The pressure relief line 28b is also provided with a branch 28b' which extends
from the pressure relief line 28b upstream of the main pressure relief valve
44
to downstream of the main pressure relief valve 44. This branch 28b'
therefore provides a conduit for fluid to flow along the pressure relief line
28b',
by-passing the main pressure relief valve 44. In this branch line 28b' is
provided an adjustable pressure relief valve 46. This valve 46 normally
substantially prevents fluid from flowing along the branch line 28b', and the
operation of the valve 46 is controlled by an electronic control unit which
receives a pressure signal from a pressure sensor in the BHA 14, the annulus
16 or annulus return line 28 downstream of the pressure relief line 28b.

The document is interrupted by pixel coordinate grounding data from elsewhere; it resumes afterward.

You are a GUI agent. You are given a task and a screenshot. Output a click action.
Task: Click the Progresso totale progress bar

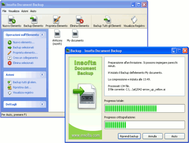(145, 108)
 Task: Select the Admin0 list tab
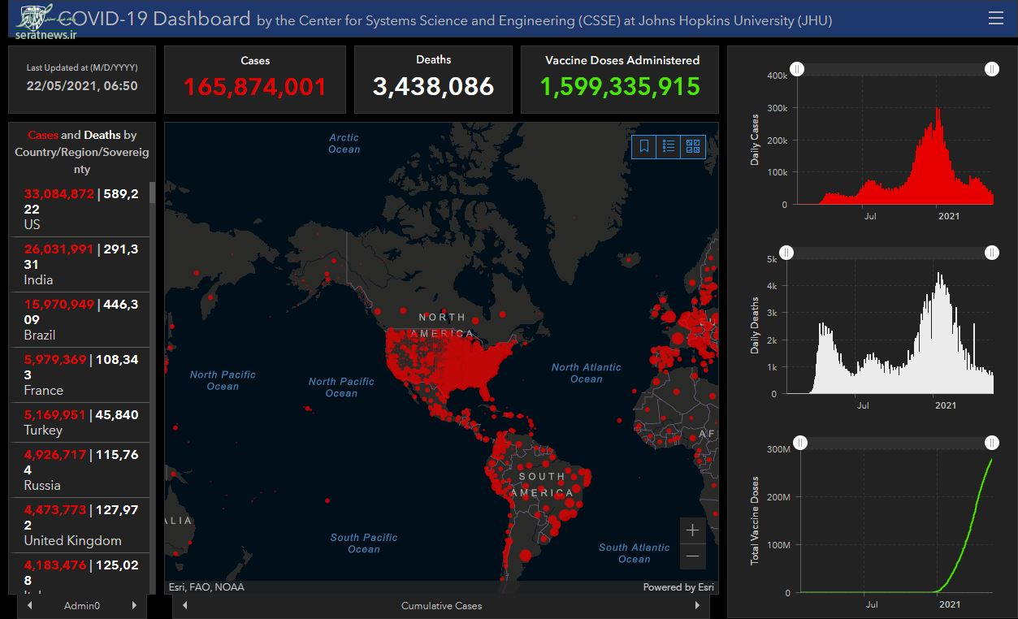(81, 605)
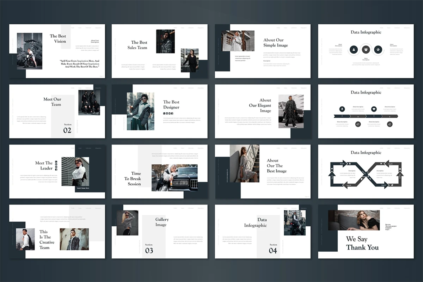Image resolution: width=423 pixels, height=282 pixels.
Task: Select the group of people icon circle
Action: tap(366, 50)
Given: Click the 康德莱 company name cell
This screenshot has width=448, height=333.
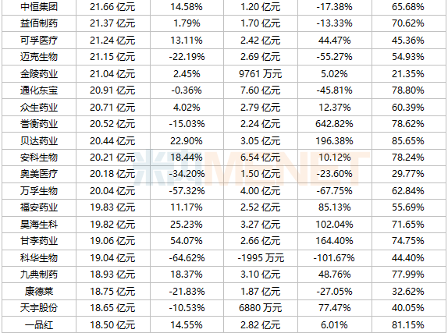Looking at the screenshot, I should (39, 292).
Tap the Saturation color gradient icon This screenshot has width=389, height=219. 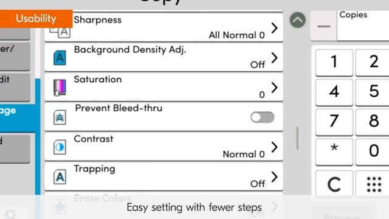coord(60,88)
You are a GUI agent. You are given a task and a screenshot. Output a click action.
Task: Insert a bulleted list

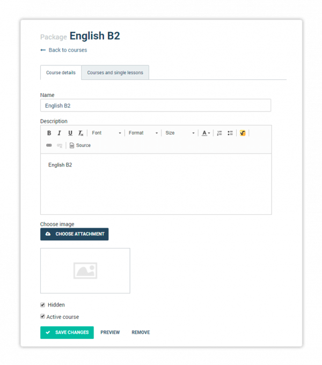pyautogui.click(x=230, y=133)

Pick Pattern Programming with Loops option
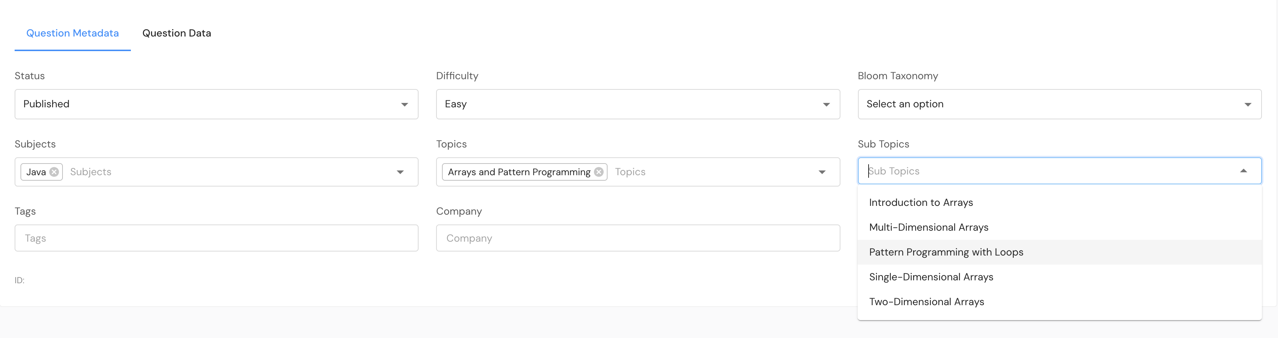[x=946, y=252]
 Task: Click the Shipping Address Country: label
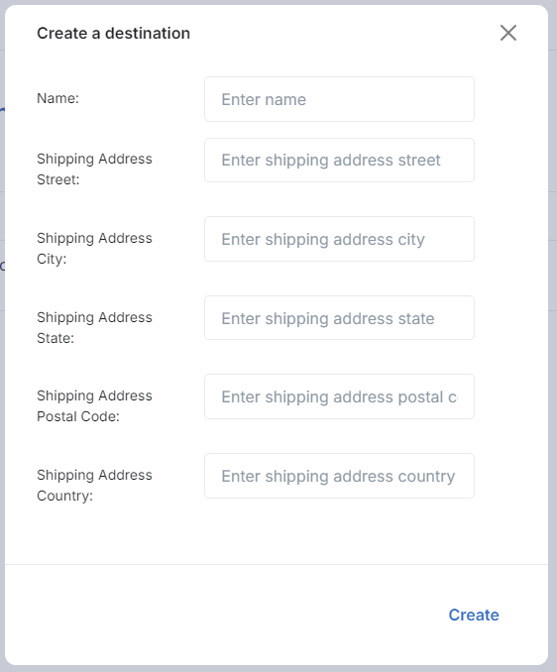click(94, 485)
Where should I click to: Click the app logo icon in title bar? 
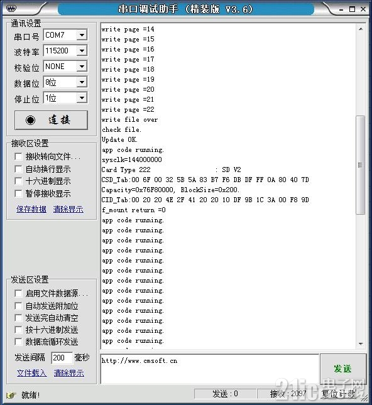pyautogui.click(x=11, y=9)
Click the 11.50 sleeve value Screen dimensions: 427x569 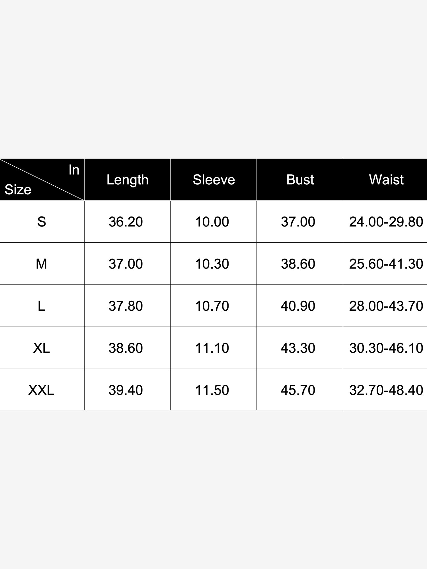212,390
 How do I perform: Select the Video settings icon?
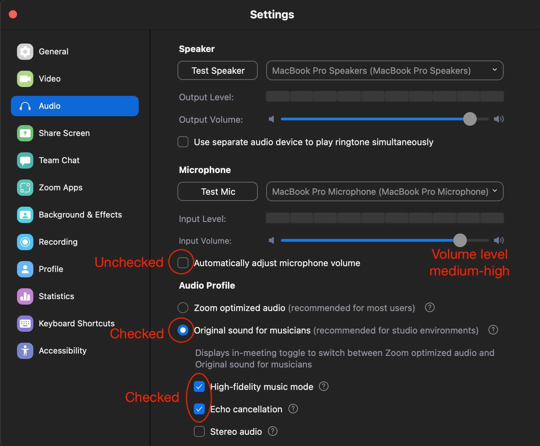pyautogui.click(x=25, y=79)
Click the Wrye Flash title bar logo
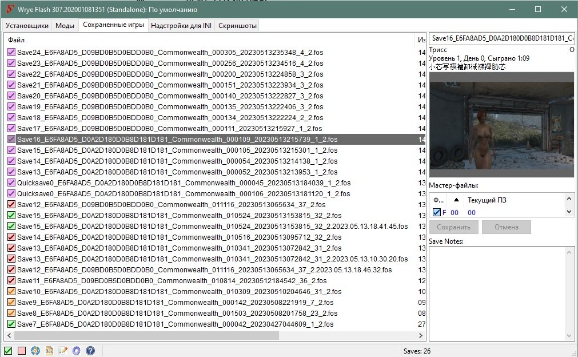 [10, 9]
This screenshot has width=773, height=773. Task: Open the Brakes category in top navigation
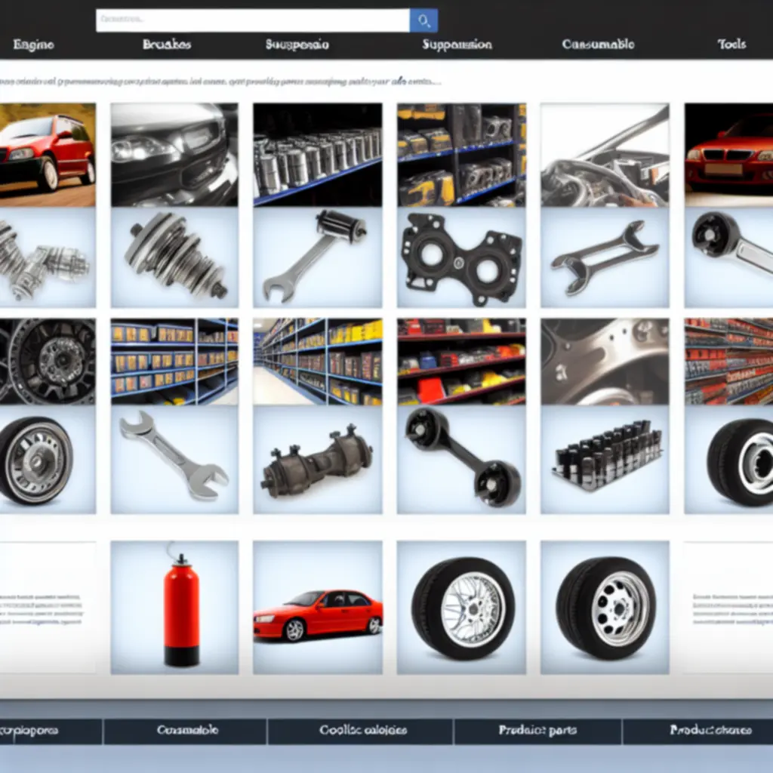pyautogui.click(x=167, y=45)
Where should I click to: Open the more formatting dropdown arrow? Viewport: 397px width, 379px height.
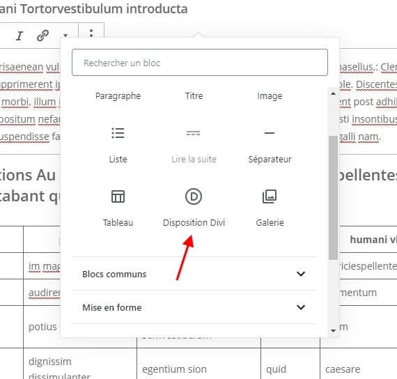[x=65, y=36]

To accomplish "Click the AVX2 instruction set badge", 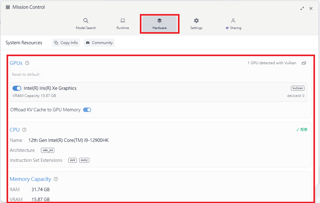I will (84, 160).
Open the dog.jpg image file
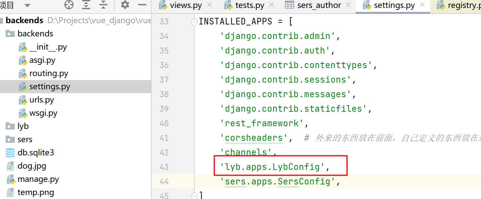 pyautogui.click(x=32, y=166)
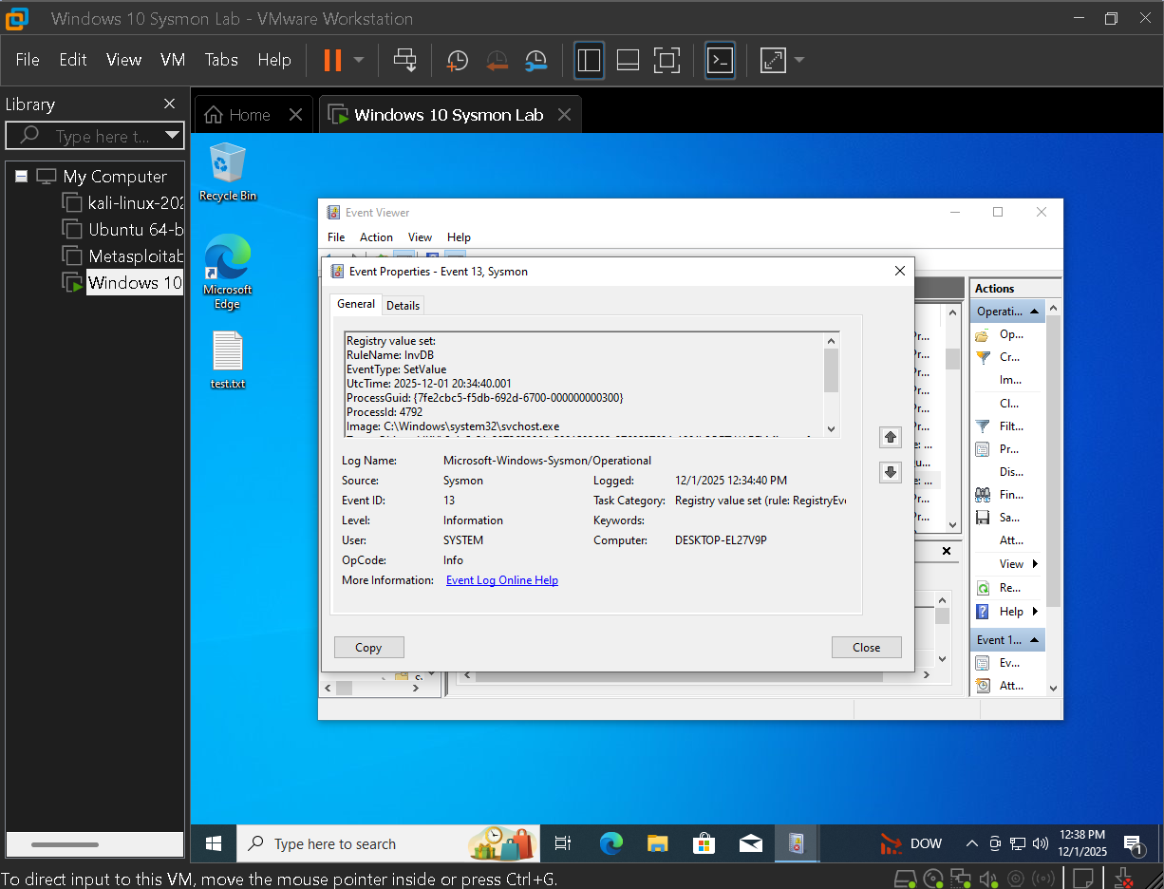Collapse the Operational actions section
Image resolution: width=1164 pixels, height=889 pixels.
point(1034,311)
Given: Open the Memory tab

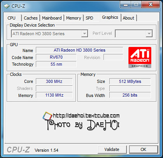Looking at the screenshot, I should (x=74, y=18).
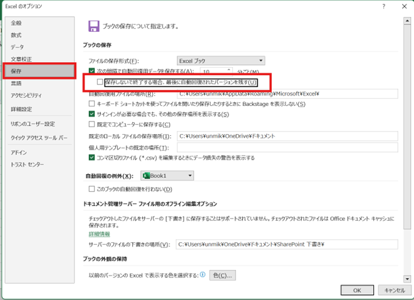Click the info icon beside color selection label
414x300 pixels.
pos(202,275)
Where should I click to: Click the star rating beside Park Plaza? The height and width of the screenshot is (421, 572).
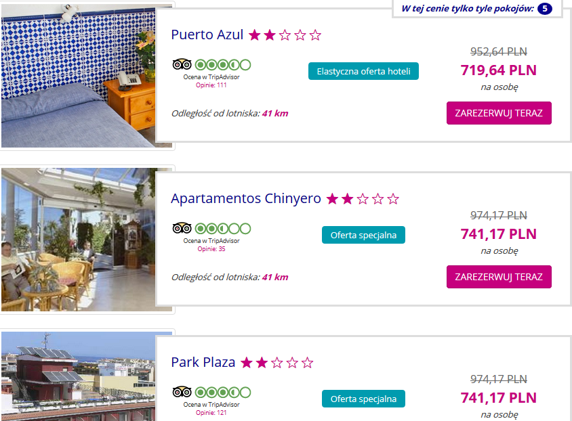pyautogui.click(x=277, y=363)
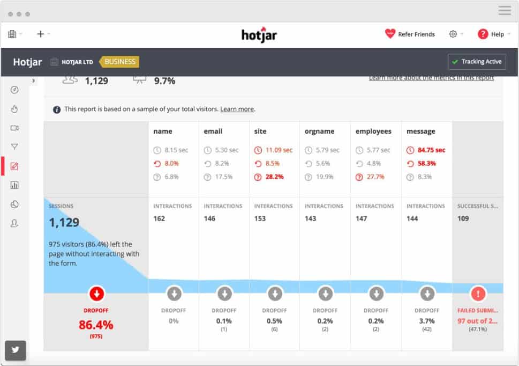Expand the sidebar with the chevron arrow

33,80
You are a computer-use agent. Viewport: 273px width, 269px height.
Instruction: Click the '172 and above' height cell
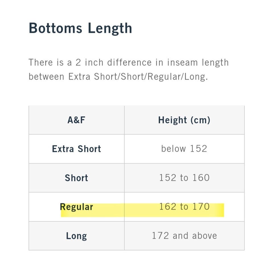pos(184,236)
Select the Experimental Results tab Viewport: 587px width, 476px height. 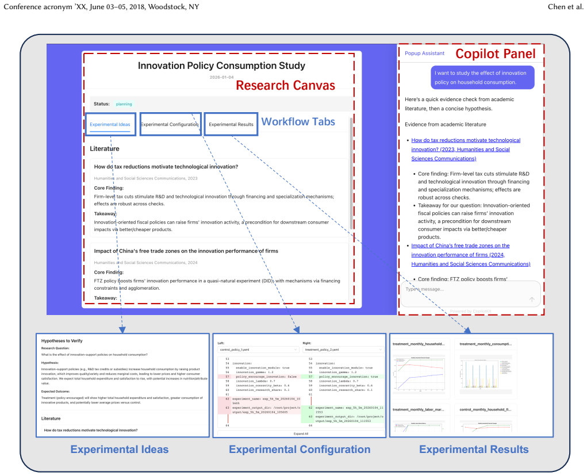point(231,124)
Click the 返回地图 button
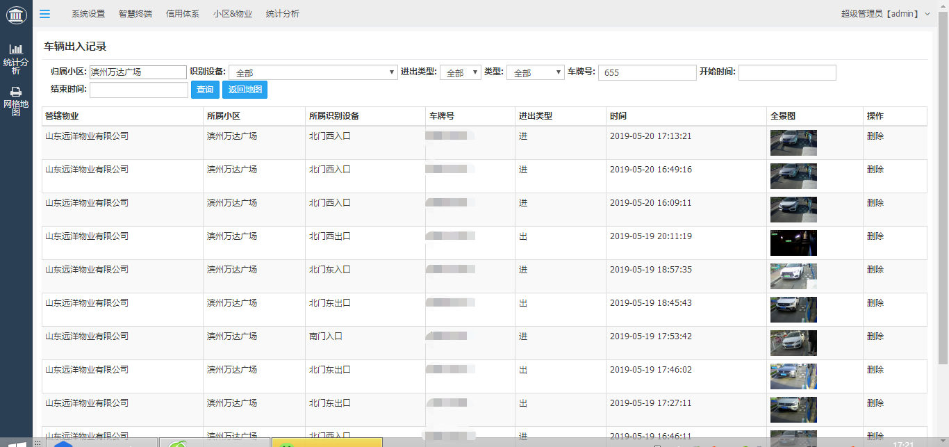The width and height of the screenshot is (949, 447). pos(245,90)
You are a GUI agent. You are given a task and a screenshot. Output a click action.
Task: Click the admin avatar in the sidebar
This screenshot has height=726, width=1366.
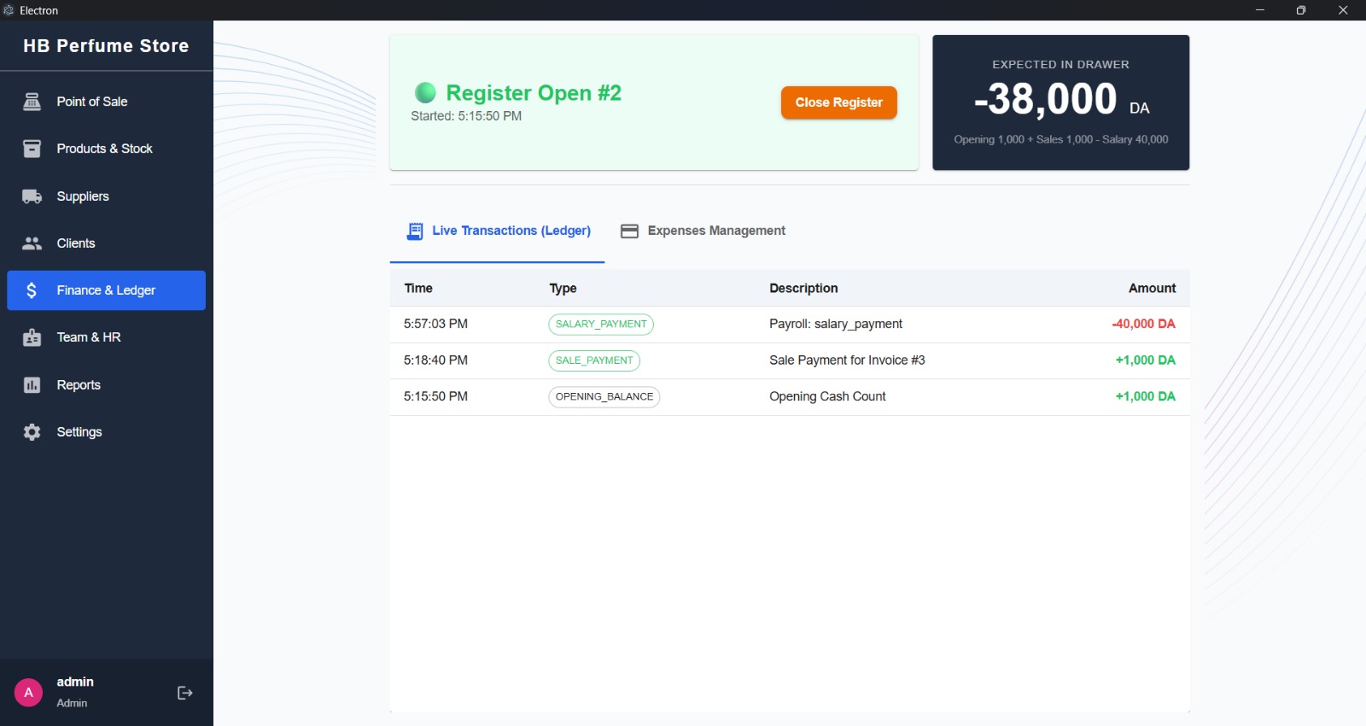(x=28, y=693)
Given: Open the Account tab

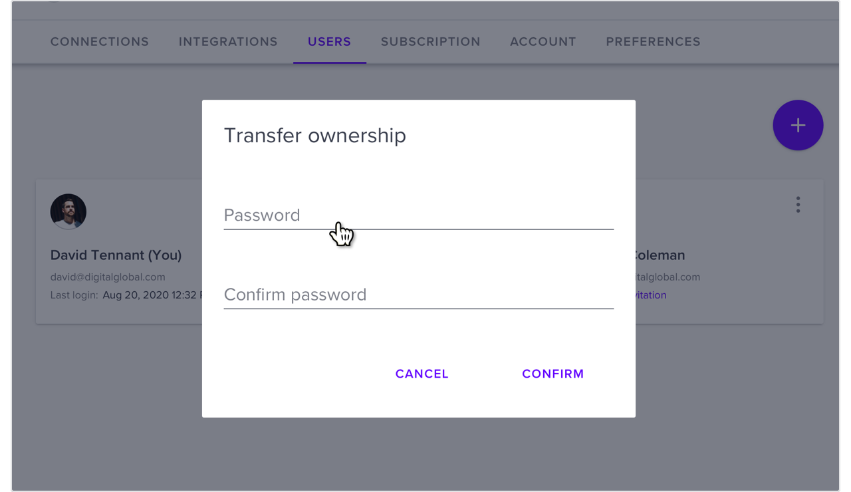Looking at the screenshot, I should pyautogui.click(x=543, y=42).
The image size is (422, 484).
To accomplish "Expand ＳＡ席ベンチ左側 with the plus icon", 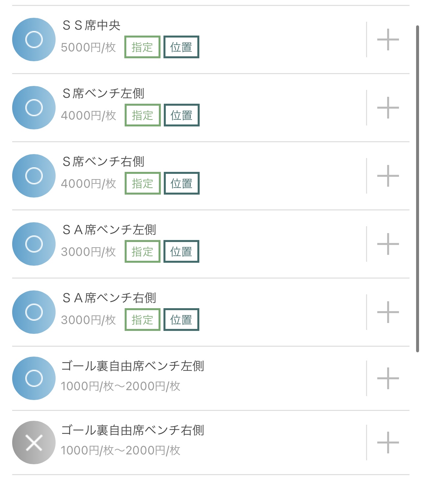I will coord(388,244).
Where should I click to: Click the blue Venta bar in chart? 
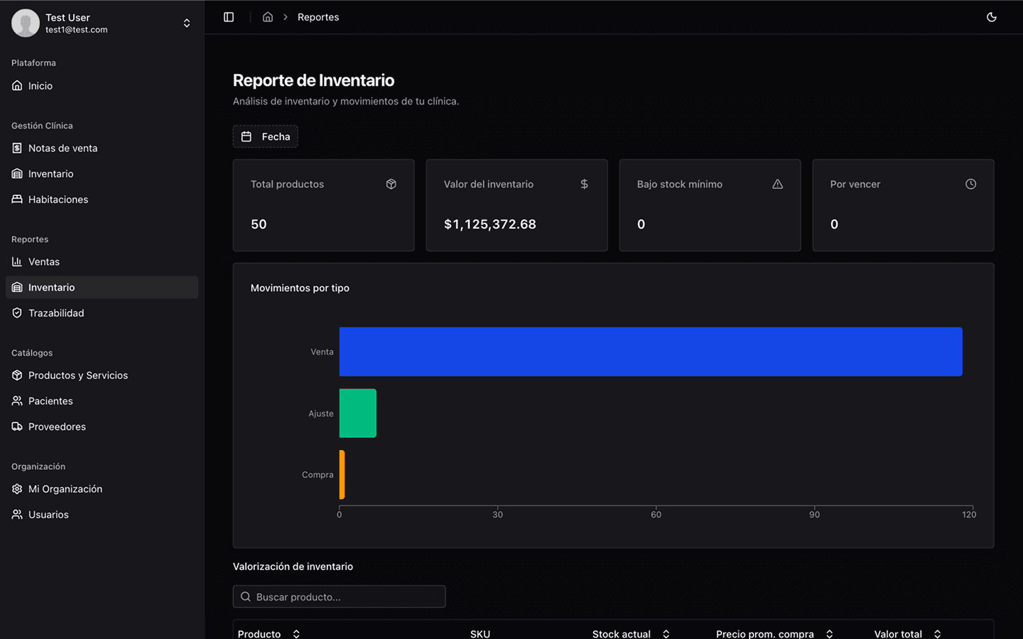650,351
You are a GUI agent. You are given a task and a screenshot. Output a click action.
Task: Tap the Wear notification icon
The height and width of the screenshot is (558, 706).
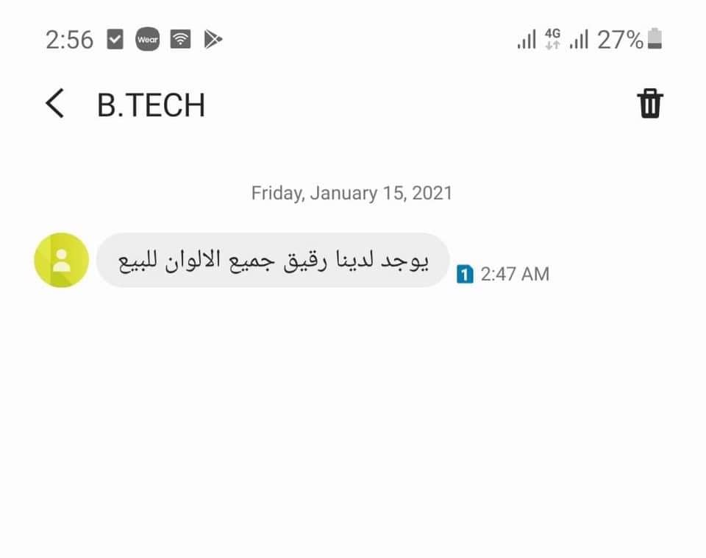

The
electronic control unit is programmed to compare this pressure signal with the
desired bottom hole pressure / annulus pressure / annulus return line
pressure, and to open the valve 46 if the difference is greater than a
predetermined margin. In other words, the adjustable pressure relief valve 46
is set to open at a pressure which is greater by a predetermined margin than
either the desired bottom hole pressure, annulus pressure or back pressure to
be applied to the annulus 16 by the back pressure control system 36. As the
desired pressure is constantly changing, the valve 46 is actively adjusted to
maintain that predetermined margin whilst drilling progresses. The margin,
and which pressure signal is used as a basis for comparison with the set point
will depend on the type of formation being drilled.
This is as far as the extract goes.